Die Stierfrau

Małgorzata Czyńska Von Małgorzata Czyńska

Sie sagten zu mir: Vergiss die Tränen, du hast einen Sohn, einen hübschen Torero geboren. Er ist schön, er ist stark, sagten sie, er ist von Hand zu Hand gegangen.

Katarzyna Karpowicz

Ich kenne dieses Ritual. Hoffnung, Schmerz, Glück, Stolz, wieder Schmerz.

Das geschieht im Frühling. Zuerst fühle ich einen Druck in der Herzgegend. Ein Knoten aus Unruhe und Furcht füllt meinen Hals. Ich warte auf den Wind aus dem Norden, auf den teuflischen Wind, auf die Tramontana. Ich weiß, sie wird kommen, die Erde erschüttern, meinen Bauch in Schwingen versetzen und einen Jungen, klein wie ein Korn schwarzer Reis, hinterlassen.

Katarzyna Karpowicz

Ich unterstehe der Macht der Venus. Mein Sternzeichen sagt, dass ich entschlossen, stur und hartnäckig bin. Ich denke, das sind gute Eigenschaften. Ich bin auch besitzergreifend. Dazu noch bin ich sinnlich. Du weißt es, du hast mich ja mehrmals genommen.

Dies geschieht immer zwischen Mitternacht und Morgengrauen. Madrugada. Wenn ich einen kleinen Torero zur Welt bringe, schreie ich nicht vor Schmerzen. Über meinem Kopf schaukelt ein Kronleuchter aus Stierhörnern, das Blut versickert im Laken. Daraus wird man ihm mal einen schönen rosa Überwurf nähen. Der Frauenchor in mir flüstert: "Stierkämpfe sind die einzige Kunst, in der der Künstler dem Tod ausgesetzt ist und in der die Perfektion der Darbietung der Ehre des Kämpfenden überlassen wird." Ich kann nicht schreien. "Das saubere Töten, ein Töten, das ästhetische Befriedigung und Stolz verschafft, gehörte immer zu den größten Vergnügen eines bestimmten Teils der Menschenrasse", flüstert der Chor.

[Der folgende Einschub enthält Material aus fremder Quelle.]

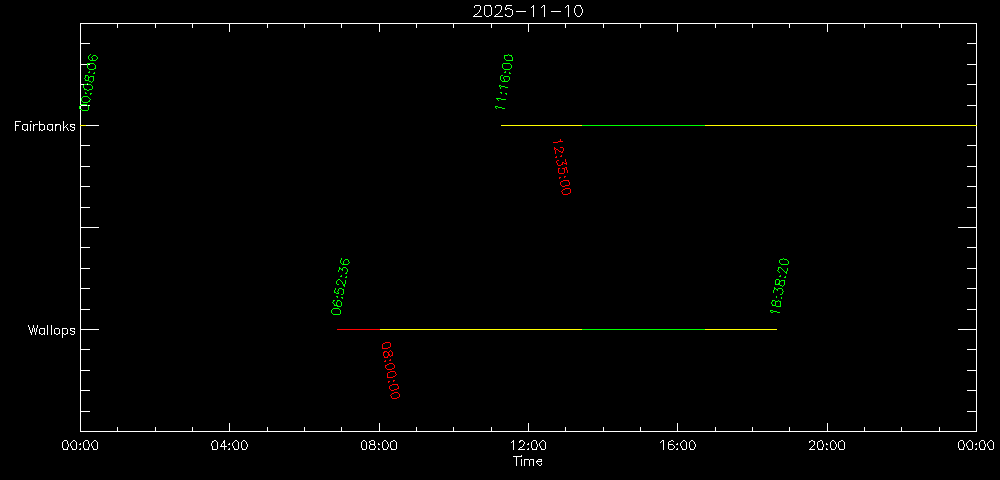Click the 16:00 x-axis tick label
Screen dimensions: 1000x480
(677, 446)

Katarzyna Karpowicz Katarzyna Karpowicz

Ich, die Stierfrau, gebäre Jungen. Für die Kunst, für die Arena, für den Ruhm, für den Tod.

Ich bin stolz und unerschütterlich.

Wenn du Tränen in meinen Augen gesehen hast, vergiss es.


Die Zitate stammen aus Ernest Hemingways Buch Tod am Nachmittag.